In April, Mars food, the company behind Dolmio’s pasta sauce and Uncle Ben’s,warned consumers that they should only eat some of its products occasionally because of high levels of sugar, fat and salt. A 500g jar of Dolmio original bolognese sauce contains more than six cubes of sugar – the same as a Mars bar. The suggested serving (125g) contains 7.3g of sugar. Ragu’s original bolognese sauce contains 8.1g of sugar per 100g while Loyd Grossman’s version contains 5.2 g per 100g or 7.3g in the suggested serving.
Soups are popular with dieters but the worst culprits contain high amounts of sugar. Heinz classic tomato soup contains 19.4g – more than four teaspoons – of sugar in a tin, while Campbell’s cream of tomato soup contains 12.8g in a tin and versions by Crosse and Blackwell and Baxter have 23.6g and 21.6g respectively. As with pasta sauces, in many cases the suggested serving contains less, although that relies on the consumer following the guidance.
Ready meals are another culprit when it comes to hidden sugar, with purportedly savoury dishes heavily sweetened. Sharwood sweet and sour chicken with rice contains 21.8g of sugar. Tesco takeaway sweet and sour chicken contains 24.8g in half a pack (the suggested serving), Sainsbury’s crispy sweet and sour chicken with rice contains 26.6g in a pack, and Waitrose’s sweet and sour chicken in batter 19.8g in each half-pack portion. Even supposed healthier alternatives can contain more sugar than one would expect. The Mexican sweet potato chilli pot by Bol, which claims its recipes were developed with “expert nutritionists”, contains 13.7g of sugar.
Fruit yoghurts may be many people’s idea of a healthy dessert, especially for their children, but they often have high amounts of sugar – with the supposedly healthy low-fat variety among the worst offenders. For example, Yeo Valley fat free vanilla yoghurt contains 15.5g of sugar per 100g. The equivalent product by Rachel’s Organic contains 13.6g per 100g (it suggests a 150g serving). A third of a pot (150g) of Tesco low fat strawberry yoghurt contains 17.9g of sugar. A 175g pot of Müllerlight strawberry yoghurt contains 12.4g of sugar, although the full fat equivalent – Muller’s strawberry Fruit Corner – which comes in a smaller 150g pot, contains 23.4g of sugar.

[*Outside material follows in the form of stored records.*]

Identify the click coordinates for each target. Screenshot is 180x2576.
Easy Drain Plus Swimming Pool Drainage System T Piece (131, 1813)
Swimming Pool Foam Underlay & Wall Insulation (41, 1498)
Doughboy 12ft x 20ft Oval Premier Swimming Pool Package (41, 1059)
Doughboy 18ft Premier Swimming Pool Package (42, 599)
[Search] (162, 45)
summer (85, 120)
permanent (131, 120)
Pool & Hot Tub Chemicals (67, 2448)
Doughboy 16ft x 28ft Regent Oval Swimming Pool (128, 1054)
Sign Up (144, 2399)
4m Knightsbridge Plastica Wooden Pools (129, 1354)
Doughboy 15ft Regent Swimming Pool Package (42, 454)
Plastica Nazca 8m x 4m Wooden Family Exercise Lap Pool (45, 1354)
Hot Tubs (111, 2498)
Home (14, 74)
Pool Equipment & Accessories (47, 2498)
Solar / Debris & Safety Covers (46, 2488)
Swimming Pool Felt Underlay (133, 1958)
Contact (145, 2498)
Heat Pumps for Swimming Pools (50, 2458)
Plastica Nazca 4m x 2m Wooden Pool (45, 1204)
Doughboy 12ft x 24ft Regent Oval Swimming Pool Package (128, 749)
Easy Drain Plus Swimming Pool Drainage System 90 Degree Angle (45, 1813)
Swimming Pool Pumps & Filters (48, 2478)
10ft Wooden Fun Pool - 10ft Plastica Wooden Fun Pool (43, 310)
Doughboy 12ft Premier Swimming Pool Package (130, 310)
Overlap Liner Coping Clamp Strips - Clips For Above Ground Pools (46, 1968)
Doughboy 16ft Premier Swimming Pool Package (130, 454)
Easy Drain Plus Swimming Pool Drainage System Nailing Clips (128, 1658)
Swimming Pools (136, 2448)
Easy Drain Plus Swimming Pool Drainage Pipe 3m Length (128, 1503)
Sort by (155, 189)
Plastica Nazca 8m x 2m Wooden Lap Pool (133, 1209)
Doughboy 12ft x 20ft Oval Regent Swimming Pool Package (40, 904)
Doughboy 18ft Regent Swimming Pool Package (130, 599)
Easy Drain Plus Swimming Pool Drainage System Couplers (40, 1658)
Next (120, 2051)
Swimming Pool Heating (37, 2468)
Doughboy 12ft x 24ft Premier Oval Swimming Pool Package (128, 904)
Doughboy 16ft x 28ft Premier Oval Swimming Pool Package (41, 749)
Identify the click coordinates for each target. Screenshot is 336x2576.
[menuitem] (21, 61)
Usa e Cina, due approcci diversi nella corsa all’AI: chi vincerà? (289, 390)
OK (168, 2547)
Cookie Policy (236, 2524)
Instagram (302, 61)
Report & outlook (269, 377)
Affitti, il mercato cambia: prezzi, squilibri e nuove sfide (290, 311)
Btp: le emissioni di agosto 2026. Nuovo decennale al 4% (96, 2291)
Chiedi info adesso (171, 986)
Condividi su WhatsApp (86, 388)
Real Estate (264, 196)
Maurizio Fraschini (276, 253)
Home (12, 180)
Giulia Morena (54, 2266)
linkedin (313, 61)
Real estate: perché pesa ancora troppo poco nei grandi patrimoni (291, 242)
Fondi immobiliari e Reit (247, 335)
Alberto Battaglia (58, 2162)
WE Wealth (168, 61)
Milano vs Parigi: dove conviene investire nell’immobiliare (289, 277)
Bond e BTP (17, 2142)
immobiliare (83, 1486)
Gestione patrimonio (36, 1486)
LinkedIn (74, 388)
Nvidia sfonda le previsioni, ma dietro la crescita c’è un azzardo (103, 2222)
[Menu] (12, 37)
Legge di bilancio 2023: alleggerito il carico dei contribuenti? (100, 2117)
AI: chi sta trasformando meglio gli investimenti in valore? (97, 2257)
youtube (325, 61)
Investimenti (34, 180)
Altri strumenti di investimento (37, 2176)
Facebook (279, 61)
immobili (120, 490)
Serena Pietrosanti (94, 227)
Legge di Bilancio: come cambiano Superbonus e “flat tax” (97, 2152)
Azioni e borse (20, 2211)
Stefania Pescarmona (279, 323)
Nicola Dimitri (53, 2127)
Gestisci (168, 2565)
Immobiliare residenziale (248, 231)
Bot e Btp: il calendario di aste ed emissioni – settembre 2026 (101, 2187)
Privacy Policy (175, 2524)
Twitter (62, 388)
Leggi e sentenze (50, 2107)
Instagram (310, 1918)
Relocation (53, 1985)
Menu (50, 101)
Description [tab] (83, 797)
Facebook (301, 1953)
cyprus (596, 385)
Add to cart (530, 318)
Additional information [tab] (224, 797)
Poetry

If something has water in the title, one might presume that there is not too much to worry about on the health front. But flavoured waters, something of an oxymoron but nevertheless popular, often contain large amounts of sugar. Volvic’s Touch of Lemon and Lime contains 27.4g in a 500ml bottle, although the recommended serving is half that. Juicy Water oranges and lemons contains 41g in a 420ml bottle and Glaceau Vitaminwater Revive has 15g in a 500ml bottle.
Often seen as a healthy alternative to chocolate bars or as a nutritious breakfast to have on the move but they can contain high amounts of sugar. An Eat Natural yoghurt coated coconut and apricot bar contains 19.7g of the sweet stuff. Nature Valley oats and honey granola bars contain 11.9g of sugar in a two-bar serving, and Kellogg’s Nutri-Grain strawberry bars are about a third sugar, with 12g in each 37g bar.
Heinz tomato ketchup has 22.8 of sugar per 100g or 3.4g in a suggested 15g (tablespoon) serving. Sainsbury’s ketchup has 21.6g per 100g and 3.2g per tablespoon and the equivalent numbers for Morrisons’ version are 18.1g and 2.7g. Other table sauces also have significant sugar content. Heinz salad cream has 17g of sugar per 100g and 2.6g in a tablespoon.